2ping 3.0.0 has been released. It is a total rewrite, with the following features:

  • Total rewrite from Perl to Python.
  • Multiple hostnames/addresses may be specified in client mode, and will be pinged in parallel.
  • Improved IPv6 support:
    • In most cases, specifying -4 or -6 is unnecessary. You should be able to specify IPv4 and/or IPv6 addresses and it will "just work".
    • IPv6 addresses may be specified without needing to add -6.
    • If a hostname is given in client mode and the hostname provides both AAAA and A records, the AAAA record will be chosen. This can be forced to one or another with -4 or -6.
    • If a hostname is given in listener mode with -I, it will be resolved to addresses to bind as. If the hostname provides both AAAA and A records, they will both be bound. Again, -4 or -6 can be used to restrict the bind.
    • IPv6 scope IDs (e.g. fe80::213:3bff:fe0e:8c08%eth0) may be used as bind addresses or destinations.
  • Better Windows compatibility.
  • ping(8)-compatible superuser restrictions (e.g. flood ping) have been removed, as 2ping is a scripted program using unprivileged sockets, and restrictions would be trivial to bypass. Also, the concept of a "superuser" is rather muddied these days.
  • Better timing support, preferring high-resolution monotonic clocks whenever possible instead of gettimeofday(). On Windows and OS X, monotonic clocks should always be available. On other Unix platforms, monotonic clocks should be available when using Python 2.7
  • Long option names for ping(8)-compatible options (e.g. adaptive mode can be called as --adaptive in addition to -A). See 2ping --help for a full option list.

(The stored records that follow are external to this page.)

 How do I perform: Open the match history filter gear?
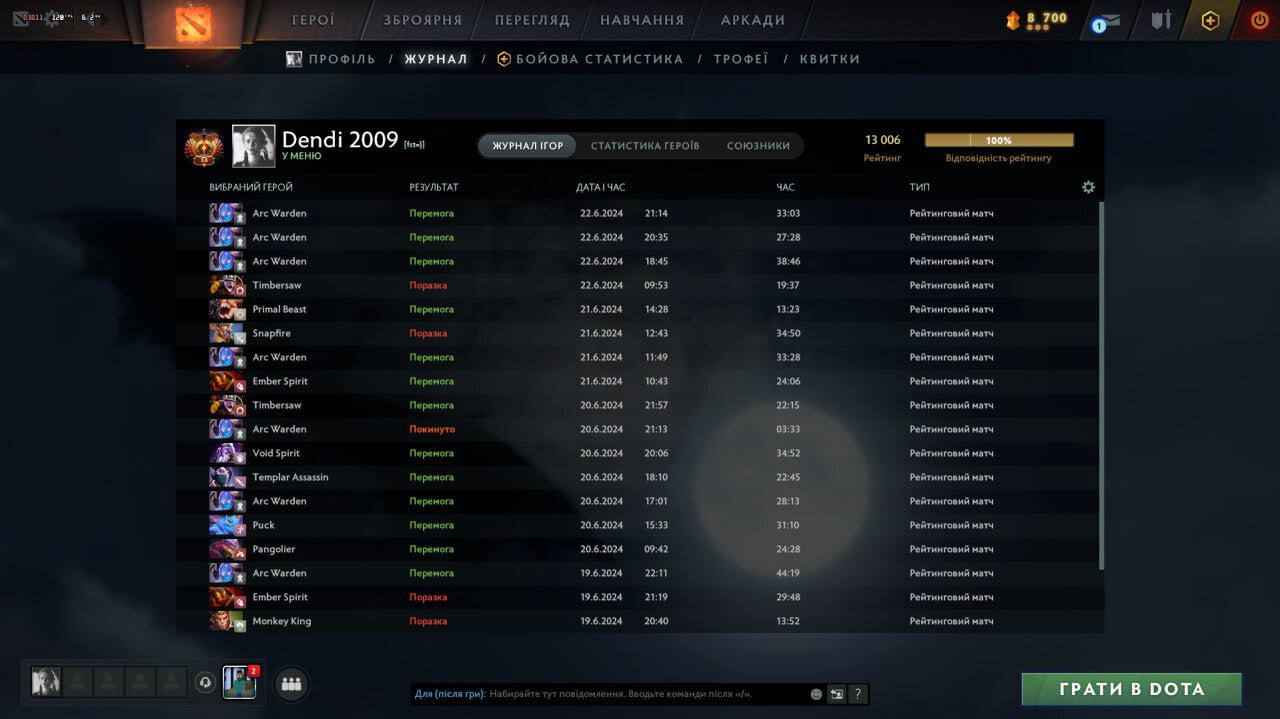[x=1089, y=187]
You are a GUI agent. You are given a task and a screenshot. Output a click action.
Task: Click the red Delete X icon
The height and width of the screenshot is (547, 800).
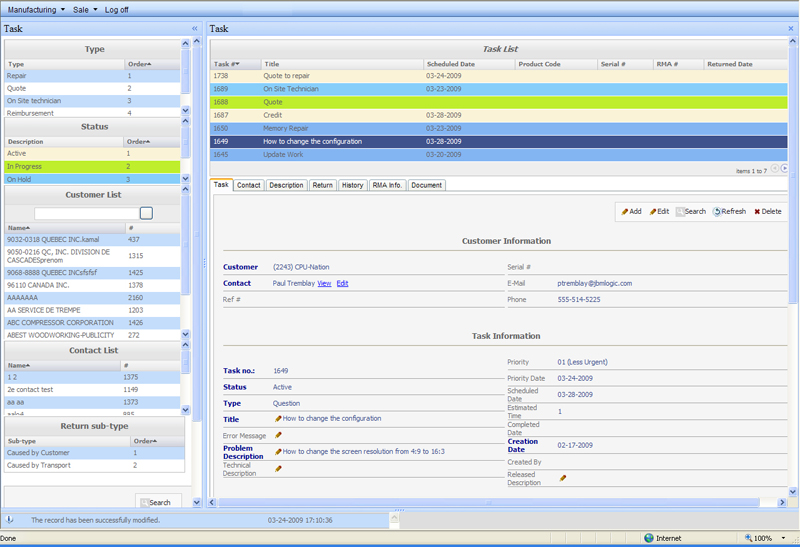click(x=757, y=212)
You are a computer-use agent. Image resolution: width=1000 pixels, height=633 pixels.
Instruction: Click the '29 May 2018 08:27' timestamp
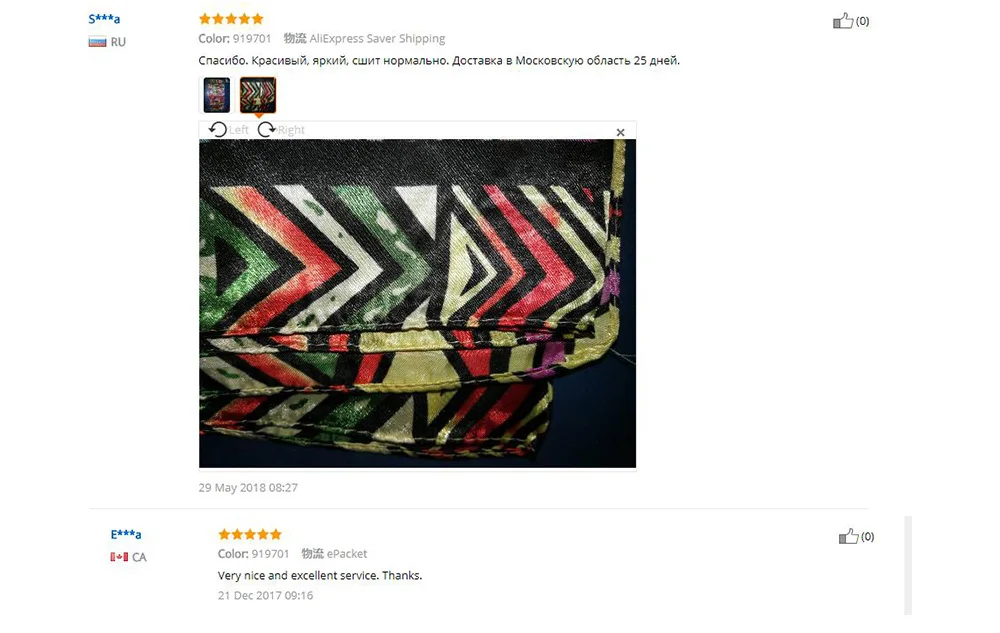click(x=248, y=488)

Because of the IPv6 improvements, there is a small breaking functionality change. Previously, to listen on both IPv4 and IPv6 addresses, you needed to specify -6, e.g. 2ping --listen -6 -I 127.0.0.1 -I ::1. Now that -6 restricts binds to IPv6 addresses, that invocation will just listen on ::1. Simply remove -6 to listen on both IPv4 and IPv6 addresses.

This is a total rewrite in Python, and the original Perl code was not used as a basis, instead writing the new version from the 2ping protocol specification. (The original Perl version was a bit of a mess, and I didn't want to pick up any of its habits.) As a result of rewriting from the specification, I discovered the Perl version's implementation of the checksum algorithm was not even close to the specification (and when it comes to checksums, "almost" is the same as "not even close"). As the Perl version is the only known 2ping implementation in the wild which computes/verifies checksums, I made a decision to amend the specification with the "incorrect" algorithm described in pseudocode. The Python version's checksum algorithm matches this in order to maintain backwards compatibility.

This release also marks the five year anniversary of 2ping 1.0, which was released on October 20, 2010.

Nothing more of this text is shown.